Iraq faces the distinct possibility of collapse and fragmentation, UK foreign policy think tank Chatham House says.
Its report says the Iraqi government is now largely powerless and irrelevant in many parts of the country.
The report comes as Iran said Iranian and US diplomats would hold talks on 28 May on the security situation in Iraq.
Iranian Foreign Minister Manouchehr Mottaki said the talks - the third such meeting - would be restricted to the subject of Iraq.
"Negotiation is limited to Iraq, in Iraq, and will start in the presence of Iraqi officials," he told reporters during a visit to Pakistan.
The situation in Iraq will form part of discussions between UK Prime Minister Tony Blair and US President George W Bush in Washington on Thursday.
It is Mr Blair's last official visit to the White House before he steps down as prime minister on 27 June.
The UK Foreign Office, responding to the Chatham House report, stated that security conditions, although "grim" in places, varied across Iraq.
"Most insurgent attacks remain concentrated in just four of Iraq's 18 provinces, containing less than 42% of the population," a Foreign Office spokesman told the Press Association news agency.
"Iraq has come a long way in a short time," he added, saying the international community "must stand alongside the Iraqi government".
Maj Gen William Caldwell, spokesman for the multinational force in Iraq, told the BBC the US troops surge in Baghdad was showing progress.
"We are seeing positive indicators that within Baghdad levels of violence are coming down," he said.
"That's what we want it to do, so that it will set the conditions to allow for the economic and political process to take place."
The Chatham House report, written by Gareth Stansfield, a Middle East expert, is unremittingly bleak, says BBC diplomatic correspondent James Robbins.
Mr Stansfield argues that the break-up of Iraq is becoming increasingly likely.
In large parts of the country, the Iraqi government is powerless, he says, as rival factions struggle for local supremacy.
The briefing paper, entitled Accepting Realities in Iraq, says: "There is not 'a' civil war in Iraq, but many civil wars and insurgencies involving a number of communities and organisations struggling for power."
Mr Stansfield says that although al-Qaeda is challenged in some areas by local leaders who do not welcome such intervention, there is a clear momentum behind its activity.
Iraq's neighbours also have a greater capacity to affect the situation on the ground than either the UK or the US, the report adds.
On Thursday, Iranian Foreign Minister Manouchehr Mottaki said that US-Iranian discussions at ambassador level would take place in Iraq on 28 May.
American and Iranian officials have held talks at ambassador level in the past.
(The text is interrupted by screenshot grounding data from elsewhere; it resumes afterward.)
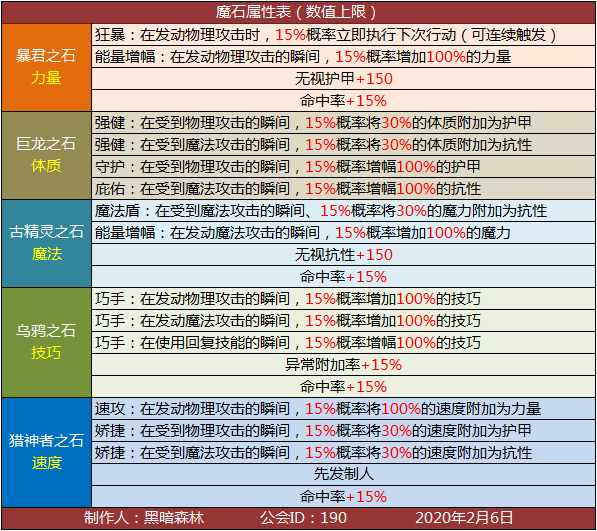
Task: Click the 速攻 attribute row
Action: [343, 409]
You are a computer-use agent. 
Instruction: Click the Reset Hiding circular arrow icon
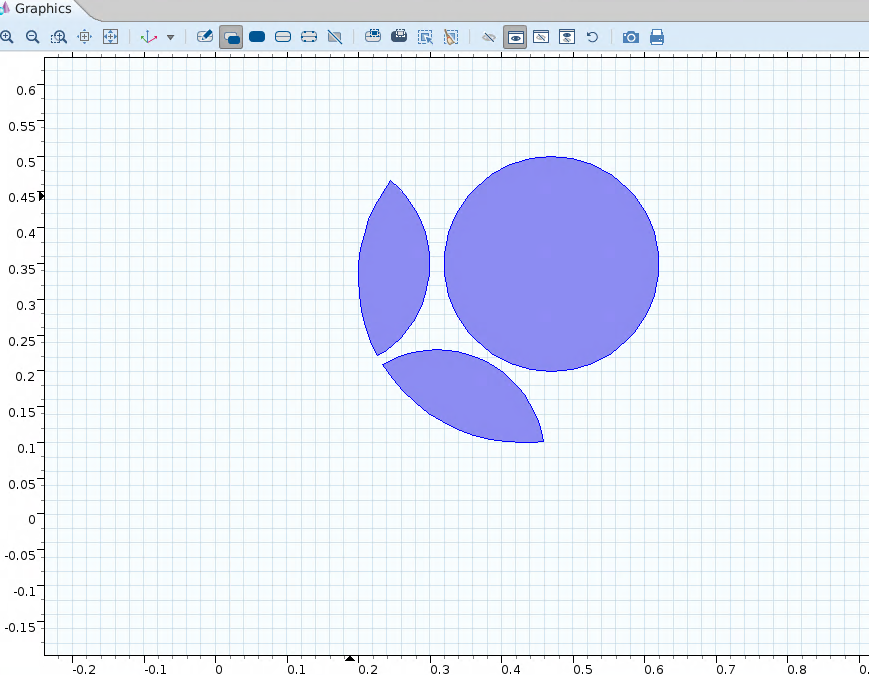592,37
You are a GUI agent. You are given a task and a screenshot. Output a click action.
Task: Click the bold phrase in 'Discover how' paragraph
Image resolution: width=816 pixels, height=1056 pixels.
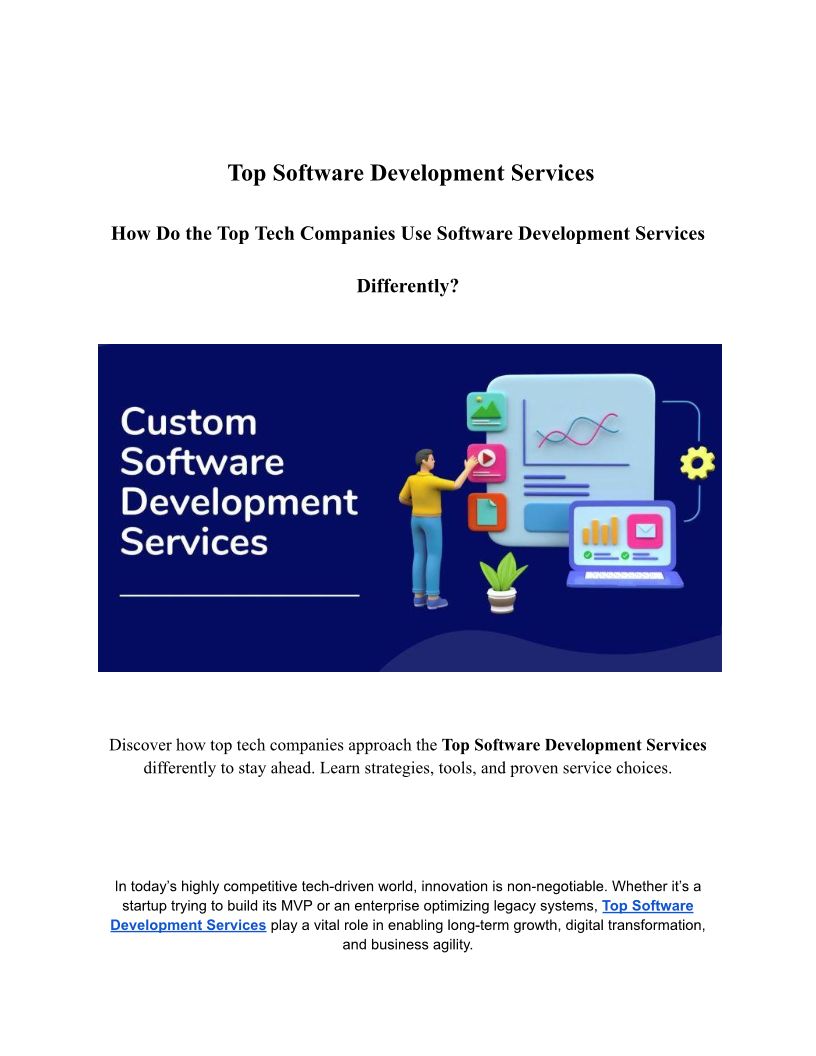point(574,745)
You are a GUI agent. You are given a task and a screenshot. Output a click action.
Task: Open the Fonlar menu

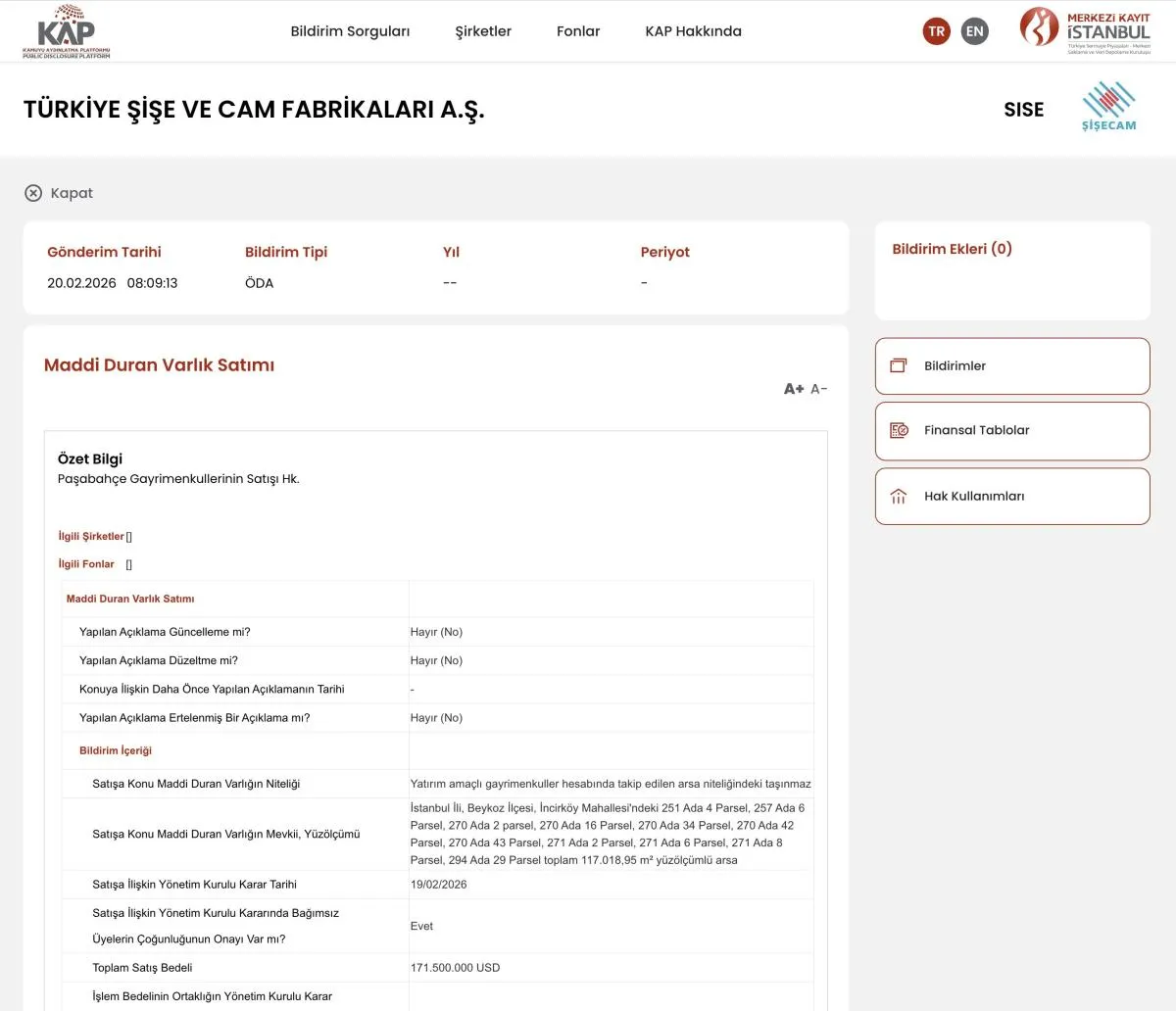pos(578,31)
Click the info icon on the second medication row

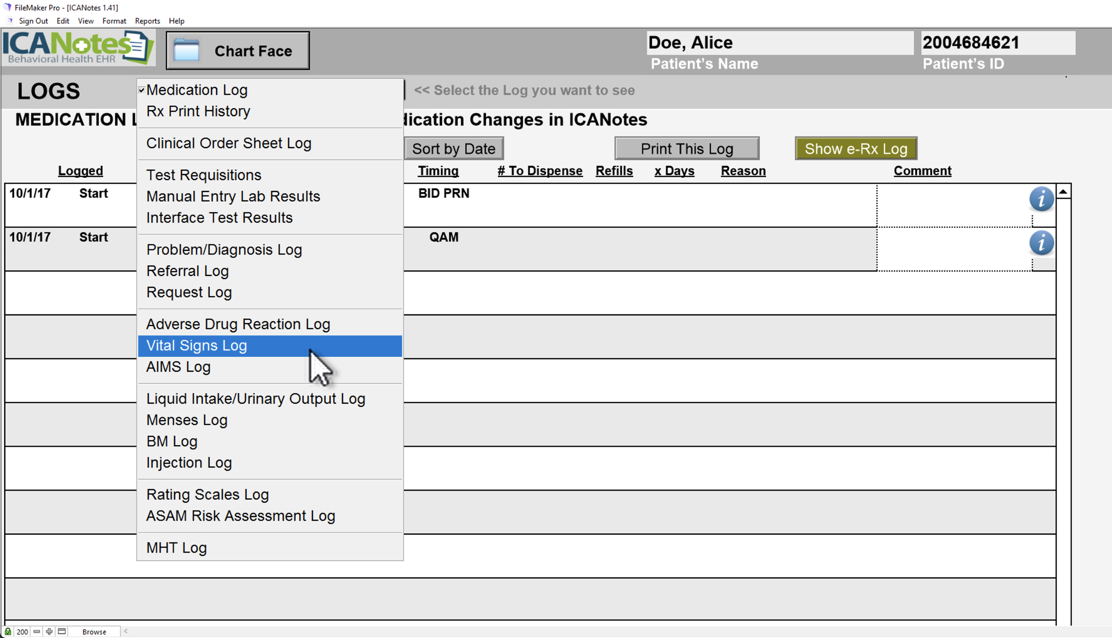pos(1041,243)
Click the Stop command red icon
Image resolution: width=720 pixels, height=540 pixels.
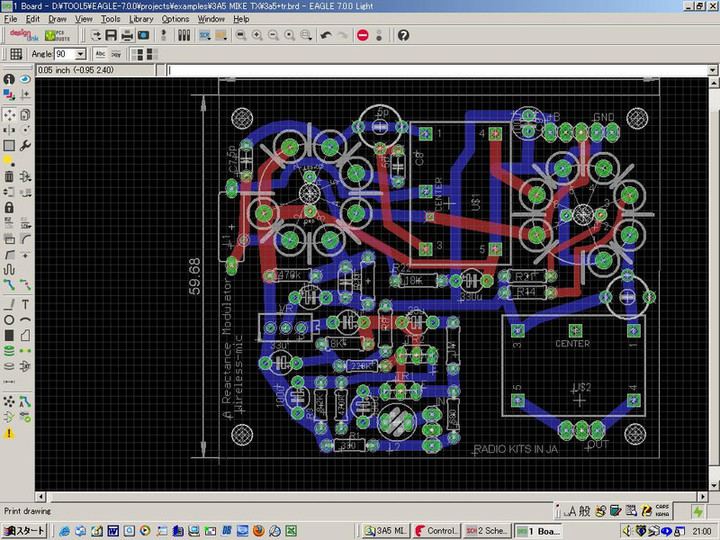click(362, 35)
There were discussions in Baghdad in March and brief exchanges at a summit in Egypt earlier this month.
Given the climate of suspicion and hostility which has existed between Iran and the US, it is doubtful that the talks stand any chance of yielding quick or substantial results, our correspondent says.
Washington accuses Iran of arming Shia militants in Iraq.
Tehran says American and other coalition forces should be withdrawn from Iraq.